++++ DATA FOR THE TASK ++++

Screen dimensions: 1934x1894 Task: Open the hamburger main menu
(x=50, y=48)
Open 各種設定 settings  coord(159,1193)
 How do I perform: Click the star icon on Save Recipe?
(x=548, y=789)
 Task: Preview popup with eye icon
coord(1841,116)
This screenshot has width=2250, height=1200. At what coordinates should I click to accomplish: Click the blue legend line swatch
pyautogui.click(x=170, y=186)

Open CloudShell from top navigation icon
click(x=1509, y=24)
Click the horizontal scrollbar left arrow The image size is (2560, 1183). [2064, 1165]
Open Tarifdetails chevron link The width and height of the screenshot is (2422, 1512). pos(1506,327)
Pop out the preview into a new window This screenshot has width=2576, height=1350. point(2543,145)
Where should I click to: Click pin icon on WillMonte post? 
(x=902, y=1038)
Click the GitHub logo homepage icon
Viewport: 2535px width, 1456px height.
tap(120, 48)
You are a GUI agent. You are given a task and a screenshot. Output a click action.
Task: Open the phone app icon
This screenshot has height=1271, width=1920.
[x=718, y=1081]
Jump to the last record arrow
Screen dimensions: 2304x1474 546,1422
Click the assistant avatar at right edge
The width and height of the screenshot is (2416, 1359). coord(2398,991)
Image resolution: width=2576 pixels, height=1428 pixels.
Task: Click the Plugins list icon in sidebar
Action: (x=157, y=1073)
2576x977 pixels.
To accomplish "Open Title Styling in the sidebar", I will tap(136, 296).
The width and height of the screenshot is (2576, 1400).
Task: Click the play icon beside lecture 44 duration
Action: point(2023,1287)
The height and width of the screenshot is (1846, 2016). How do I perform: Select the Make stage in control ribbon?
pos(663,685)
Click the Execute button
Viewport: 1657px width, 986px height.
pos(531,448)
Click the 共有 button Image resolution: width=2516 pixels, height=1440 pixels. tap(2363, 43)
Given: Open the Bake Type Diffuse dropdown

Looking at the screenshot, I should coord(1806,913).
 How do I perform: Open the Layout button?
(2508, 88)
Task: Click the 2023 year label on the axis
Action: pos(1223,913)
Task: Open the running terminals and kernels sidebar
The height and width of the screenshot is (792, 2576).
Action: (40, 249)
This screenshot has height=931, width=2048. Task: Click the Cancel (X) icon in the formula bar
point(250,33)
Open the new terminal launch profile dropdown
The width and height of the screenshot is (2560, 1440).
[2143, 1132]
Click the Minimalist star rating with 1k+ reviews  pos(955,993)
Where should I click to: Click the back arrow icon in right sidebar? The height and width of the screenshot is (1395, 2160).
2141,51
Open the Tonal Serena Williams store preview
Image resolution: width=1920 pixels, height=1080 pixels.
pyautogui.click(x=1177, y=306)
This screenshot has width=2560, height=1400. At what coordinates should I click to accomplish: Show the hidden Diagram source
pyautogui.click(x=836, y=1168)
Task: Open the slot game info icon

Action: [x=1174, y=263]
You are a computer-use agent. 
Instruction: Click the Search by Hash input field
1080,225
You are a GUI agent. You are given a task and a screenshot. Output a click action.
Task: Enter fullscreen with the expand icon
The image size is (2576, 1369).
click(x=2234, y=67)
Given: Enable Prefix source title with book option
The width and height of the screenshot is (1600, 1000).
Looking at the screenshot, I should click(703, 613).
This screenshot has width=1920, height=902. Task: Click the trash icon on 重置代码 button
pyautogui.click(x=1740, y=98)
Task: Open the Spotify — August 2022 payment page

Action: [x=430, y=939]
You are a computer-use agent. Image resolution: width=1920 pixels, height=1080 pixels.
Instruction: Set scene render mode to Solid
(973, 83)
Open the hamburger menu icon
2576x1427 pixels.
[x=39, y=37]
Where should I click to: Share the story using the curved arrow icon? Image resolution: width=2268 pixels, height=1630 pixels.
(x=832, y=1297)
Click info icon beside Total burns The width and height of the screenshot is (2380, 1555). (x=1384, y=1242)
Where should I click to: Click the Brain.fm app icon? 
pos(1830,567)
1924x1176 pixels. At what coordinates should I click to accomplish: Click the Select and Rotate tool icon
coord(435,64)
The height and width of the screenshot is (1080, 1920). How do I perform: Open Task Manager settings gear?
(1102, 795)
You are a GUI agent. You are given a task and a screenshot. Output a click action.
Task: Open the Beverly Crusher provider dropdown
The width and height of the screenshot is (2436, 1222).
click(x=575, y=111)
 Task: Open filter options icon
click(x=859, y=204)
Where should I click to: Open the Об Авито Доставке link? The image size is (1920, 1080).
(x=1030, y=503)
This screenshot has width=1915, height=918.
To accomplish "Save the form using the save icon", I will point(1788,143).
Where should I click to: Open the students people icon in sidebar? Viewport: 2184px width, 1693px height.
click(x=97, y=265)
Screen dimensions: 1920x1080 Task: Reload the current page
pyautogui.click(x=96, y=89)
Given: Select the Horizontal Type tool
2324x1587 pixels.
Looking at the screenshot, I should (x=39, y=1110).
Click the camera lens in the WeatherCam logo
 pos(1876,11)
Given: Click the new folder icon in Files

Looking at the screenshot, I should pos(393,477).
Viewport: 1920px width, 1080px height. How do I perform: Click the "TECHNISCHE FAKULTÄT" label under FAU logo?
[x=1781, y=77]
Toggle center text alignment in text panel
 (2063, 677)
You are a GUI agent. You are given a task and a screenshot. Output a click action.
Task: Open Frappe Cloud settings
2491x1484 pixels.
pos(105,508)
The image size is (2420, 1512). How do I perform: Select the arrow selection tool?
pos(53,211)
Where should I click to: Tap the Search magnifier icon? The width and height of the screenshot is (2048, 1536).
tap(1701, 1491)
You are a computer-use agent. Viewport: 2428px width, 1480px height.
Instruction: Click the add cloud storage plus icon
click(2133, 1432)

++++

WHAT IS BEING ASKED
Return exactly the lines above from the line that has "The height and width of the screenshot is (1846, 2016)." through the line that has "Click the Minimalist", inclusive, and nothing else.

SOLUTION BELOW
The height and width of the screenshot is (1846, 2016). How do I perform: Select the Make stage in control ribbon?
pos(663,685)
Click the Execute button
Viewport: 1657px width, 986px height.
pos(531,448)
Click the 共有 button Image resolution: width=2516 pixels, height=1440 pixels. tap(2363, 43)
Given: Open the Bake Type Diffuse dropdown

Looking at the screenshot, I should coord(1806,913).
 How do I perform: Open the Layout button?
(2508, 88)
Task: Click the 2023 year label on the axis
Action: pos(1223,913)
Task: Open the running terminals and kernels sidebar
The height and width of the screenshot is (792, 2576).
Action: (40, 249)
This screenshot has height=931, width=2048. Task: Click the Cancel (X) icon in the formula bar
point(250,33)
Open the new terminal launch profile dropdown
The width and height of the screenshot is (2560, 1440).
[2143, 1132]
Click the Minimalist star rating with 1k+ reviews  pos(955,993)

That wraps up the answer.